§ Required action A
From the news report on alleged Hezbollah financing, copy the passage from "In a social" to "Mohammed Hussein Ayyash." word for word.
§ Required action B
In the news report on alleged Hezbollah financing, above what amount does Lebanon's Central Bank automatically freeze transactions to check them?
§ Required action C
Extend the news report on alleged Hezbollah financing, picking up after its final sentence.

§ Excerpt to read

BEIRUT: The Israeli army on Wednesday claimed that Lebanese Haytham Abdullah Bakri, who was killed in an Israeli airstrike on Tuesday in the town of Kfar Dajjal in the Nabatiyeh governorate in southern Lebanon, was “the head of a currency exchange who operated with Hezbollah to transfer funds for Hezbollah terrorist activities.”

In a social media post, Israeli army spokesman Avichay Adraee said: “The ‘Al-Sadiq’ Currency Exchange, managed by Bakri, serves as a funds storage and transfer mechanism for Hezbollah, for funds originating from the Iranian Quds Force.”

Adraee also posted photos of five other exchange centers in Lebanon that he accused of being companies that also finance Hezbollah, in what appeared to be a threat that they could be targeted similarly to Bakri.

The documented establishments include Al-Insaf Exchange under the management of Ali Hassan Shamas, and a currency house operated by Hassan Mohammed Hussein Ayyash.

The intelligence imagery also shows Yara Exchange, run by Mohammed Badr Barbir, alongside another operation managed by Ramez Mektef. Additionally, surveillance targeted Maliha Exchange, which operates under Hussein Shaheen’s management.

The post displayed photographs of these shops pinpointed on a map stretching from Beirut to Chtoura in the Bekaa and Mount Lebanon, including Beirut’s southern suburbs.

Adraee said that “these funds are used for military purposes including purchasing weapons, manufacturing means, and providing salaries to operatives, and are diverted for terrorist purposes and to finance the continuation of Hezbollah's terrorist activities.”

The Israeli forces announced the killing of Behnam Shahriari in Iran last weekend, identifying him as the head of Quds Force Unit 190 responsible for channeling hundreds of millions of dollars every year to Iranian proxy organizations. Israeli officials claim Shahriari oversaw sophisticated money transfer operations that funneled Quds Force resources to Hezbollah through a network of currency exchange firms spanning Turkey, Iraq, the UAE, and Lebanon. The killings of Shahriari and Bakri allegedly disrupted critical Iranian financing channels to the Lebanese militant group.

Dr. Louis Hobeika, an economic analyst, said to Arab News that Lebanon’s Central Bank monitors all international transfers, automatically freezing transactions above $10,000 to verify their purpose, origin, and destination.

§ Provided material
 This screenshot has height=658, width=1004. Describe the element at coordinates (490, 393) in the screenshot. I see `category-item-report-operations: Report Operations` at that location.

§ Your response A
In a social media post, Israeli army spokesman Avichay Adraee said: “The ‘Al-Sadiq’ Currency Exchange, managed by Bakri, serves as a funds storage and transfer mechanism for Hezbollah, for funds originating from the Iranian Quds Force.”

Adraee also posted photos of five other exchange centers in Lebanon that he accused of being companies that also finance Hezbollah, in what appeared to be a threat that they could be targeted similarly to Bakri.

The documented establishments include Al-Insaf Exchange under the management of Ali Hassan Shamas, and a currency house operated by Hassan Mohammed Hussein Ayyash.

§ Your response B
$10,000.

§ Your response C
“Money exchange operators in Lebanon operate under regulatory oversight without special exemptions based on transaction volume,” Hobeika said. “Yet Lebanon harbors financial channels that evade state monitoring and control. Legal and illegal operations sometimes blur together — a pattern visible beyond banking, including customs enforcement where contraband interdiction remains incomplete pending better scanning technology.”

Hobeika described Lebanon’s Syrian frontier as equally challenging, noting that financial flows previously moved through coordinated arrangements under Bashar Al-Assad’s government but now rely on individual smuggling operations.

Israel has repeatedly targeted Hezbollah’s Al-Qard Al-Hassan financial network, which it accuses of bankrolling the organization’s activities. During last year’s Israel-Hezbollah confrontations before November, Israeli airstrikes hit several branches of the institution, which operates a parallel banking system outside Lebanon’s regulated financial sector.

The Lebanese Ministry of Interior and Municipalities officially licensed the Al-Qard Al-Hassan Association in 1987, describing its objective as “assisting individuals by providing short-term loans to help address certain social challenges.”

Following the ceasefire agreement reached at the end of November, the Israeli army placed Beirut International Airport under surveillance, blocking an Iranian plane from landing to “prevent the transfer of funds and weapons to Hezbollah.”

This measure coincided with a period in which Hezbollah faced a severe economic crisis, struggling to secure the funds needed to pay its members’ salaries and to provide shelter for thousands of families displaced by Israel’s systematic destruction of villages along the southern border, as well as hundreds of residential buildings in Beirut’s southern suburbs and the Bekaa Valley.

In February, Hezbollah called on the government to “revoke its decision to prevent (the) Iranian plane from landing at Beirut Airport and to take serious measures to stop the Israeli enemy from imposing its orders and violating national sovereignty.”

Iran is estimated to provide Hezbollah with up to $700 million a year, according to a US State Department report issued in 2022.

In a 2016 speech, the former secretary-general of Hezbollah Hassan Nasrallah, said: “Our budget, salaries, expenses, food, water, weapons, and missiles are provided by the Islamic Republic of Iran.”

He also confirmed in a 2021 speech that Al-Qard Al-Hassan Association has provided $3.7 billion in loans to 1.8 million people in Lebanon since its founding in the 1980s, with approximately 300,000 individuals obtaining loans during that period.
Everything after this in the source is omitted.